Fragrance grade oils are the way to go. They cost around $1 per ounce and you will need about 2 ounces per pound of wax.
3. Buy your wicks-- also best on Amazon.
4. Get your containers. <You can pretty much use anything as long as it has a large opening and is obviously made of something that wont burn. Thrift stores are the Mecca for this.>
5. Set your wicks in the containers.
Easiest way: Use a glue gun to put a dot on the bottom of the wick. Set it inside and stabilize it with some shiskabobs taped together. <Super fancylike.>
6. Melt your wax in a double boiler.
For me, take my spaghetti pan and put water in it to boil. Set my glass salad bowl inside. <It cleans up well, don't worry, you can still eat salad at my house>
7. Pour in your wax. Depending on the size of your container, an easy amount to manage per load for me is 2-3 lbs of wax.
8. Let the water boil and melt the wax completely. Stirring occasionally. This take some time.
9. Pour in your fragrance oils. **One of the mistakes I made this go around is not using enough fragrance oil. The bottle said 1 ounce per pound, so naturally I used 1.5 ounces per pound but I actually think it should be more like 2 ounces per pound. I'll be honest, if I could do it over, I would maybe even use 3 ounces per pound because I like a strong candle. So, you decide for yourself.**
Example: If you melt 2 lbs of wax, then use 4-6 ounces of fragrance oil.
10. Let it cool down for a few mins, then pour into your containers.
Let them sit in a cool dry area for about 24 hours before burning.

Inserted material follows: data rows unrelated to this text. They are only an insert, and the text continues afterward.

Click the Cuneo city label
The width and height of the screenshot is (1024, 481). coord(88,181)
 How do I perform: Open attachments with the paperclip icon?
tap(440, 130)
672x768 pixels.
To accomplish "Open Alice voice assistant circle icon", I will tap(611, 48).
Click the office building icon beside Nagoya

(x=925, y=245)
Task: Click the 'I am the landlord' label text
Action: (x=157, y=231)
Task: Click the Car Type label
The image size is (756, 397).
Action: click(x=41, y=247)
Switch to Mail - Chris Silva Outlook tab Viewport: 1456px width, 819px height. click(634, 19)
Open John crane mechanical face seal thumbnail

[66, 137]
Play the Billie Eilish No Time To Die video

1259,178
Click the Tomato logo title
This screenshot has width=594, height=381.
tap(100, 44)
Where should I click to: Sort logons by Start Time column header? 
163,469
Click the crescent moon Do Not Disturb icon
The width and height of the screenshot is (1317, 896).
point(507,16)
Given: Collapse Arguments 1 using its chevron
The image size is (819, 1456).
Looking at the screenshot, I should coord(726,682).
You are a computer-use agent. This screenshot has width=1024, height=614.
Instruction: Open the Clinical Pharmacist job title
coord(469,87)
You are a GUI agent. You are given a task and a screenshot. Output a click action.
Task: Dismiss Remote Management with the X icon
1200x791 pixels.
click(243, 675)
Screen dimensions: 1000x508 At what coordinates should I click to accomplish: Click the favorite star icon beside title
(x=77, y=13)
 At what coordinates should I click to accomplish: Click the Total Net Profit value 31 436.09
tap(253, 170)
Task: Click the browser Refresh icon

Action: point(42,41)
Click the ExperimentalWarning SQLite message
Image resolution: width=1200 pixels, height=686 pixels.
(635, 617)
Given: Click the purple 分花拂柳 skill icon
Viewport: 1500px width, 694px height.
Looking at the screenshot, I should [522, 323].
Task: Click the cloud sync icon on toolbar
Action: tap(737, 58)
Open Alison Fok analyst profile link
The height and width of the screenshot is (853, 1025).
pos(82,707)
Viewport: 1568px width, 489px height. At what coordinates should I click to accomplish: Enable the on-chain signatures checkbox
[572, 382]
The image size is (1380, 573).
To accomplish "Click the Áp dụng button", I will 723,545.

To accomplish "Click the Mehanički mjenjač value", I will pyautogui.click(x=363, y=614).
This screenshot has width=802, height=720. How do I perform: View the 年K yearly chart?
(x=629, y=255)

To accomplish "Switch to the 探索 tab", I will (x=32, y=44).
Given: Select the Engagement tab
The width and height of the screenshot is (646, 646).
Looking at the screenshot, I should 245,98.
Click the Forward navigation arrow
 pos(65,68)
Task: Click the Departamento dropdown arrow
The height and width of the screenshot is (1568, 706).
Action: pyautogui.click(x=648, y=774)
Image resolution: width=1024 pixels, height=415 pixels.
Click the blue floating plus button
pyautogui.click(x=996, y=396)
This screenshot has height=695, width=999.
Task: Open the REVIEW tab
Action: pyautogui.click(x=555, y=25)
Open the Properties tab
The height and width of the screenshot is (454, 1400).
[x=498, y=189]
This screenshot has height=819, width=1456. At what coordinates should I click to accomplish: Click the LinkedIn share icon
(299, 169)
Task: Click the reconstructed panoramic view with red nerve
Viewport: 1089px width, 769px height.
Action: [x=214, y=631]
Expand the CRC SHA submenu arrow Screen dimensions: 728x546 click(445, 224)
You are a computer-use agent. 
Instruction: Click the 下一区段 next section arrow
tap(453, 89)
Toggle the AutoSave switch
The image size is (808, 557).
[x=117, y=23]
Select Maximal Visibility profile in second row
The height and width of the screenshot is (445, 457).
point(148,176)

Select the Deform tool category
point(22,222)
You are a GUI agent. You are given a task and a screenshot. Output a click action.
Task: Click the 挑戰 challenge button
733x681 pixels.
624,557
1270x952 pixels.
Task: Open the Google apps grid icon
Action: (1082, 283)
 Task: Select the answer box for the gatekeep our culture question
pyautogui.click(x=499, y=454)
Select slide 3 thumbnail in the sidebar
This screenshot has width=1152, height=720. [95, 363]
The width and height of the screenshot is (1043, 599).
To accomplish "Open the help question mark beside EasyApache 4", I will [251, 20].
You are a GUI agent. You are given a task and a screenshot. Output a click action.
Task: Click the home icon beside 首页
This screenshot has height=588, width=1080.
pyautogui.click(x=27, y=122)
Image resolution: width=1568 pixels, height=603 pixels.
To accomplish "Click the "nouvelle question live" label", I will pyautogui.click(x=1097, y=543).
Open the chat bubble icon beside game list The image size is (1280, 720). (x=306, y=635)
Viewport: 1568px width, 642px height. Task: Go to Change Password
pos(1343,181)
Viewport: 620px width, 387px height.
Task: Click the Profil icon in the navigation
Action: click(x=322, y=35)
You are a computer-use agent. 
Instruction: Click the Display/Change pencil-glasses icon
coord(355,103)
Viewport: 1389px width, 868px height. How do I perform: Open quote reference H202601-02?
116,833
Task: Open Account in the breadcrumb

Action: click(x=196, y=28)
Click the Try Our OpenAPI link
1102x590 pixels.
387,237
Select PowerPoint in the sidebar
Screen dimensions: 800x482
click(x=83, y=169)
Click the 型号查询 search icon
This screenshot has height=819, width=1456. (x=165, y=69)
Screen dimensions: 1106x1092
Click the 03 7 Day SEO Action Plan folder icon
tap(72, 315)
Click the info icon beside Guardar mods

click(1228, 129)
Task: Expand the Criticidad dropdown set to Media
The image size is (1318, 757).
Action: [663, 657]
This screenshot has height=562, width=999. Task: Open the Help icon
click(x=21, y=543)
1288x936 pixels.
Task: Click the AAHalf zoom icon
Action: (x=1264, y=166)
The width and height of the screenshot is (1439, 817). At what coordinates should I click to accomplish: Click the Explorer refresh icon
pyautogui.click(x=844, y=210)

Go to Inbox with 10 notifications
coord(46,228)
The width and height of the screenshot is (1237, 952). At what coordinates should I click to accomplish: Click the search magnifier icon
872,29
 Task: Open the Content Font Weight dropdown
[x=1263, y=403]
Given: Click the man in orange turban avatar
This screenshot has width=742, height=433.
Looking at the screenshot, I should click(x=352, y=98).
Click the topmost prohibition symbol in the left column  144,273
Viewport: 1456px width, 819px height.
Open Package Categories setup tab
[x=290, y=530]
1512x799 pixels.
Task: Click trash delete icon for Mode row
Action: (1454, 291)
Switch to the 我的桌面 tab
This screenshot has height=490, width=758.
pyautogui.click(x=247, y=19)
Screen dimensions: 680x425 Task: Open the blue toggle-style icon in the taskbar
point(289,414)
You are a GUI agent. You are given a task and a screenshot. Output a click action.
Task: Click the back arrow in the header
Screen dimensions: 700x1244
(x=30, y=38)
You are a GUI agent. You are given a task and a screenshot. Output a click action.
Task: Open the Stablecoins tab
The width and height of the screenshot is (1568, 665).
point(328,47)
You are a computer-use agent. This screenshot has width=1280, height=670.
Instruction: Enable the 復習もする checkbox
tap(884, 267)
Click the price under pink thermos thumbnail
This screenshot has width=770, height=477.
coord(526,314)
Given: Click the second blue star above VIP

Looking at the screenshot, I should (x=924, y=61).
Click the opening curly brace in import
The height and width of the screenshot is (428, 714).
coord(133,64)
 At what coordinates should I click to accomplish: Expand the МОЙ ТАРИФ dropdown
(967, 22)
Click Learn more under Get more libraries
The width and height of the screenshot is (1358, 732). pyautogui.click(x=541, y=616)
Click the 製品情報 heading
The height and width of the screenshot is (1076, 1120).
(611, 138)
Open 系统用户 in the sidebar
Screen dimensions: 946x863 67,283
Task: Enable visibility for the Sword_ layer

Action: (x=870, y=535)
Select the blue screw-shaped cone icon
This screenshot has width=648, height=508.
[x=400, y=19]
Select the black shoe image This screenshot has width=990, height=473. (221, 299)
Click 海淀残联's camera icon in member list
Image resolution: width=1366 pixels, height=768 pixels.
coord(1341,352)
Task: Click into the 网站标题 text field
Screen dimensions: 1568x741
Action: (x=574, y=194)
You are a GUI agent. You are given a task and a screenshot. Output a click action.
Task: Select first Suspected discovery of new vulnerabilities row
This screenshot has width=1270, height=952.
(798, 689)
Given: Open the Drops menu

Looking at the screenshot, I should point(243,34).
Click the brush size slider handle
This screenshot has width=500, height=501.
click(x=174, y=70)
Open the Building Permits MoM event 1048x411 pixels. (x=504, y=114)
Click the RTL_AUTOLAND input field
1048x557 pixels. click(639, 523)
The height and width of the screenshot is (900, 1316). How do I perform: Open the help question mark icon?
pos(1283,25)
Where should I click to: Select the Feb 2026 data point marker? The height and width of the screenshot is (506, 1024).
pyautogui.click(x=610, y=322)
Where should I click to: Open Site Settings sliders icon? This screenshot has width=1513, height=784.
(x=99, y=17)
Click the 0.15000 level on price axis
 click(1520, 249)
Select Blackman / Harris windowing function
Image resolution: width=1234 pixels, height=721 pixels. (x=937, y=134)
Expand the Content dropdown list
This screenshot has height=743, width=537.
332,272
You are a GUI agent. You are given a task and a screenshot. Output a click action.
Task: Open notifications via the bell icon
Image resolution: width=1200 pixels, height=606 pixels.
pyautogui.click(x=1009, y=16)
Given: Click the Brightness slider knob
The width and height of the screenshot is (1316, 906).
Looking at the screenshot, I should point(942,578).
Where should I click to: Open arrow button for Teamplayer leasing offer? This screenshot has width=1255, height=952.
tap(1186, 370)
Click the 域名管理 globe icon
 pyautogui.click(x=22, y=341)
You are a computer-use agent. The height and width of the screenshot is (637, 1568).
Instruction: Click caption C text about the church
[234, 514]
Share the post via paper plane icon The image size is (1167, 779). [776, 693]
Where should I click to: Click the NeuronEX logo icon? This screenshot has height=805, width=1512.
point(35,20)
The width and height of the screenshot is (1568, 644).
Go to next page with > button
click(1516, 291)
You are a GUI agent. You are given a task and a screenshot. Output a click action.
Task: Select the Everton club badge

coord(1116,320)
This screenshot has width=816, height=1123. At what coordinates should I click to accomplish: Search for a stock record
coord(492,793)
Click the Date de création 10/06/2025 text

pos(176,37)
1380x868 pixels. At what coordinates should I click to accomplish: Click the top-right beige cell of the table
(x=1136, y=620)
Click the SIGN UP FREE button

See, wasn't that much easier this time?
These candles smell significantly better <although I still wish they were stronger and will use more oils next time> and were significantly cheaper. <Around $3-4 per candle instead of the $7-8 before>
I chose lavender again and also a vanilla cookie--which doesn't really smell like a vanilla cookie at all, but it smells really delicious, so who cares.
Maybe the third time is the charm and it will really be good then. Progress over perfection, my friends.